I have been doing a fair amount of riding lately, enough to shed seven pounds in the last few weeks. I don't look like a bike racer just yet, but it's a start.

Most of the rides have been over two hours long, and all have been mixed terrain using the Niner EMD. I really like that bike—the position, the handling, the rim/tire combo, everything.

As I prepared to go out for another ride this morning, I eyed the Krampus, a bike that isn't getting much use. For some reason I decided to take it out on a mixed terrain ride to see how it would do. I trued the rear wheel, which was pretty wobbly for a new wheel. I'm not hard on wheels, so this was disappointing. I also added a second water bottle cage, pump and a spare tube. Ready.

I decided to ride the same route I used for my last ride to see just how much slower the 29+ bike would be versus the Niner EMD. On Sunday I rode nonstop at a good tempo, even riding briefly with a pack of roadies, but I would try to match the perceived effort as best I could.

Rolling out of the driveway, the Krampus felt fine. I had more air in the tires than I would for a trail ride, so the bike rolled well. Down the first few hills, I ran out of gear due to the 1x10 setup. I found you can comfortably hit 28 miles per hour in the hardest gear, maybe 32 spinning your brains out. There are a number of places where you can get up around 40 miles per hour, so I did a little more coasting than I would riding a bike equipped with a triple crank.

Climbing was slower in most situations, which is to be expected. The tires are 1070 grams with an aggressive tread, at least compared to other plus tires.

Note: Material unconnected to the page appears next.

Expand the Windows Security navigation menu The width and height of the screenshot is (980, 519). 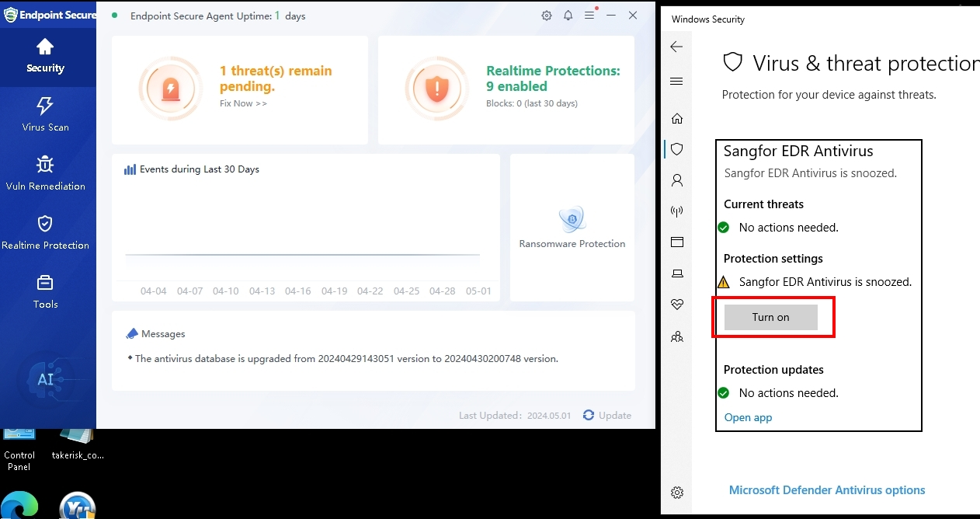(676, 81)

The only time I felt an advantage was on short climbs where it felt like the bike rolled up with minimal effort due to the momentum of the big, heavy wheels.

When I hit the first dirt section, I thought the Krampus would be in its element. However, it felt slower than the Niner. Uphill, downhill, rocky terrain or smooth, it felt lethargic in the dirt. It made me seriously wonder what this bike is good for.

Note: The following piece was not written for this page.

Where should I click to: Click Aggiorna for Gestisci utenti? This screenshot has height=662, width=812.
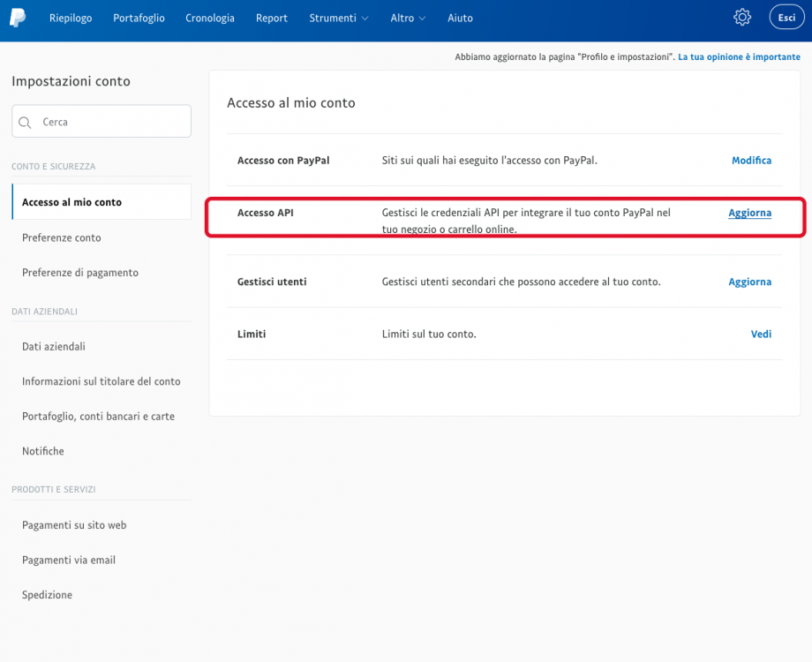click(749, 282)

The ride progressed in much the same way: observing different situations and being disappointed with the outcome. Over and over I kept thinking, man, this thing is slow. I completed the last tough climb and was glad it was over.

I rolled up the driveway and looked down at my GPS. Less than two hours. I said aloud, "That can't be right." I had to have missed a turn or something. I immediately took the Garmin upstairs to my office and downloaded the info. I was shocked to see that the ride on the Krampus was faster. Not only was it faster than Sunday's ride, it was faster than any other time I had done that route. Scoreboard don't lie. Here's the Sunday ride on the Niner and today's ride on the Krampus.

So did I just have a good day? Did I subconsciously ride harder to compensate for the bike? Can a particular bike change the way speed is perceived? I don't know the answer to any of those questions, but it will be interesting to see how the next ride goes.